The Final Breakdown

CLEMSON - The final breakdown as the Tigers get set to host Boston College Saturday at Death Valley.

QUARTERBACK: There's a football saying that goes something like this: if you have two quarterbacks, you have no quarterback. It remains to be seen if the second part applies to Boston College, but the Eagles' two-headed monster of Justin Tuggle and Dave Shinskie has quite an interesting dynamic. Coach Frank Spaziani won't tip his hand as to who will start Saturday but both are expected to see the field.


B.C. quarterback Justin Tuggle will split time with Dave Shinskie at quarterback Saturday. (Getty Images)
Tuggle is the son of former Atlanta Falcon linebacker Jessie Tuggle. He's completed nine of 17 passes for 206 yards and three touchdowns. Shinskie was selected by the Minnesota Twins in the fourth round as a pitcher in the 2003 MLB First-Year Player Draft. He called an end to his baseball career earlier this year while he was with the Toronto Blue Jays Double-A affiliate. So far in the 25-year-old's first football games since the fall of 2002, he's completed 16 passes out of 26 for 183 yards and two touchdowns.

If one was truly better than the other, it's likely that one would already be the clear cut starter.

Kyle Parker's numbers are similar to his counterparts from Boston College. In two games, he has completed 24 of 51 pass attempts for 420 yards and five touchdowns. While he doesn't have the most sterling of completion percentages (47), Parker showed on Thursday that he's more than capable of performing in the ACC.

The jury is still out on how Tuggle and Shinskie can perform against a conference opponent as Boston College is 2-0 against Northeastern and Kent State.

ADVANTAGE:

RUNNING BACKS: Boston College running back Montel Harris set the school's freshman rushing record with 900 yards last year. In the first two games this year, he's carried 34 times for 181 yards and three touchdowns and has factored into the passing game with a touchdown reception.
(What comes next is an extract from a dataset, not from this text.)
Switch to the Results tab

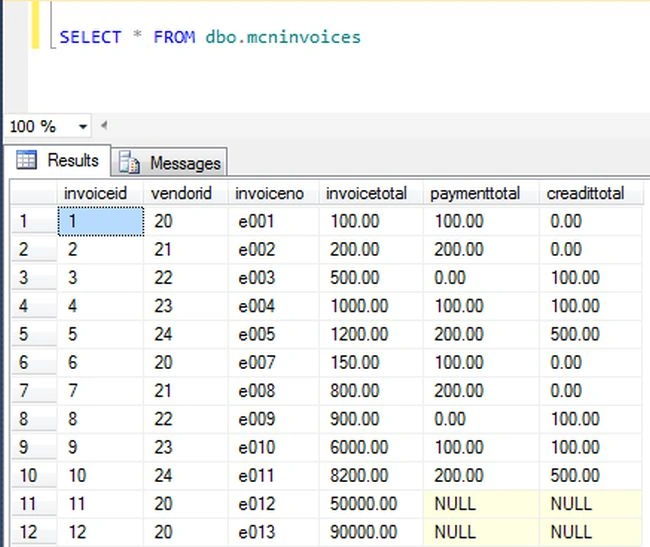[58, 160]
Harris' backup Josh Haden has 75 yards and a touchdown. Freshman Ronlandan Finch has 90 yards on the ground.

Small in size but big on making would be defenders miss, Harris and Haden are very serviceable, young running backs that fit well into the Eagle's zone running scheme. By the time they're careers in Chesnut Hill are over, Clemson fans will be happy to see them go.

Clemson's triple-threat at running back of C.J. Spiller, Andre Ellington and Jamie Harper has rushed for almost 300 yards this year, but have yet to find the end zone on the ground. Six-point carries aside, Spiller's presence and big-play reputation gives the Tiger stable an edge.
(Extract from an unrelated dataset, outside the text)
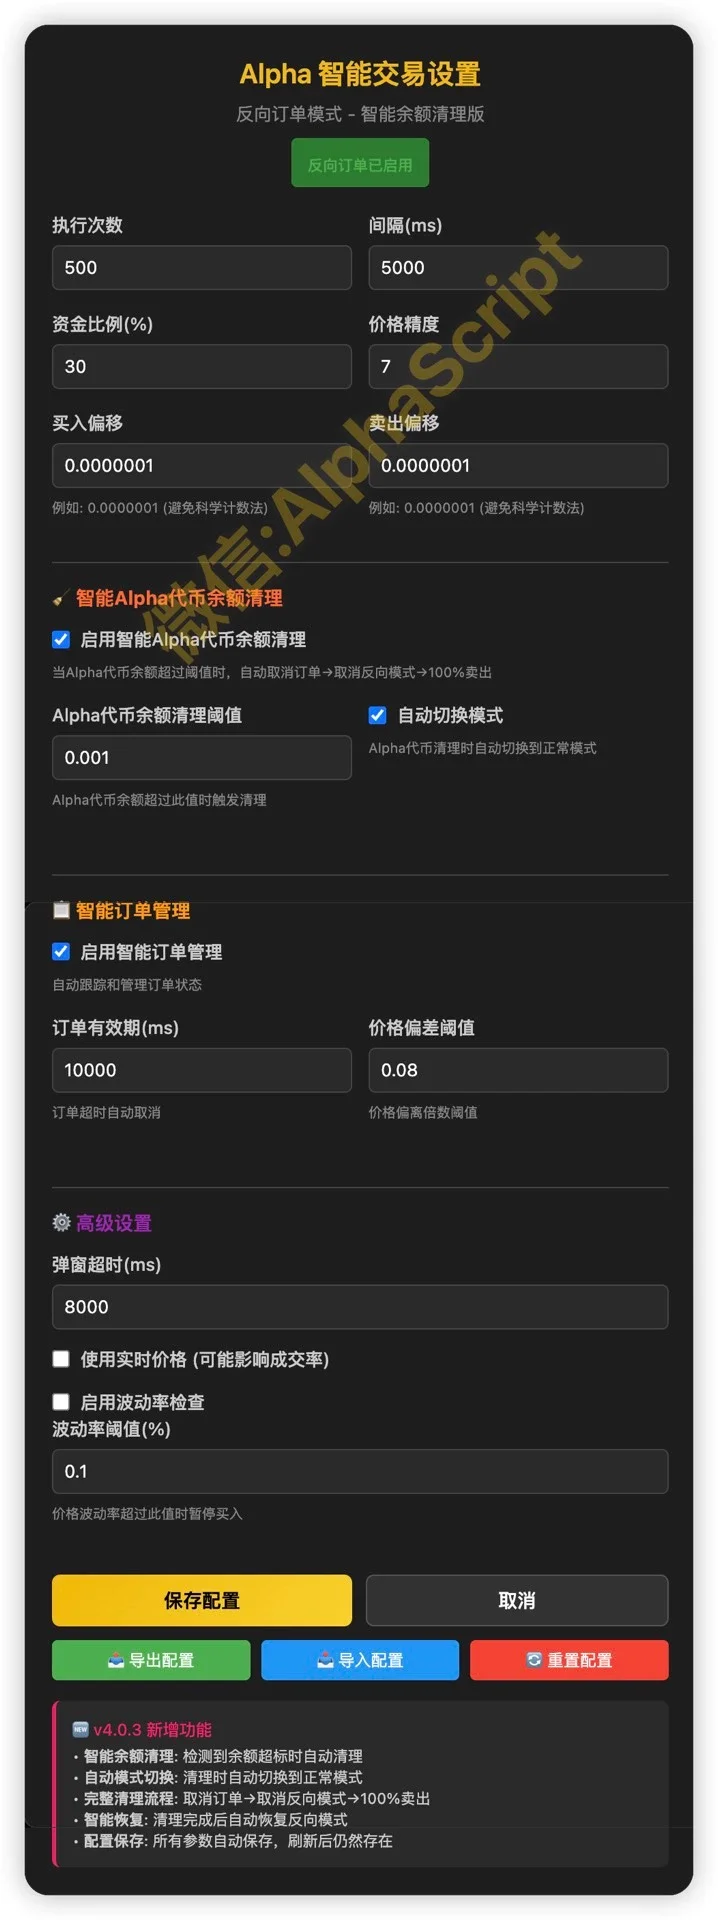Select the 买入偏移 text field
The width and height of the screenshot is (718, 1920).
click(201, 466)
C.J. Spiller gives the Tigers the edge at running back and is coming off another strong performace last week. (Roy Philpott/CUTigers.com)
Having one of the best two running backs in the conference gives Clemson the edge in the position matchup against just about anyone in the ACC. Though the Boston College running backs are good in their own right, the added threat of Harper and Ellington helps build Clemson's advantage.

ADVANTAGE:

WIDE RECEIVERS/TIGHT ENDS: With the breaking of Xavier Dye's situation on Thursday morning, the latest talk about the Clemson receivers hasn't been who is going to emerge as the compliment to Jacoby Ford, who wowed with five catches for 109 yards and a touchdown against Georgia Tech.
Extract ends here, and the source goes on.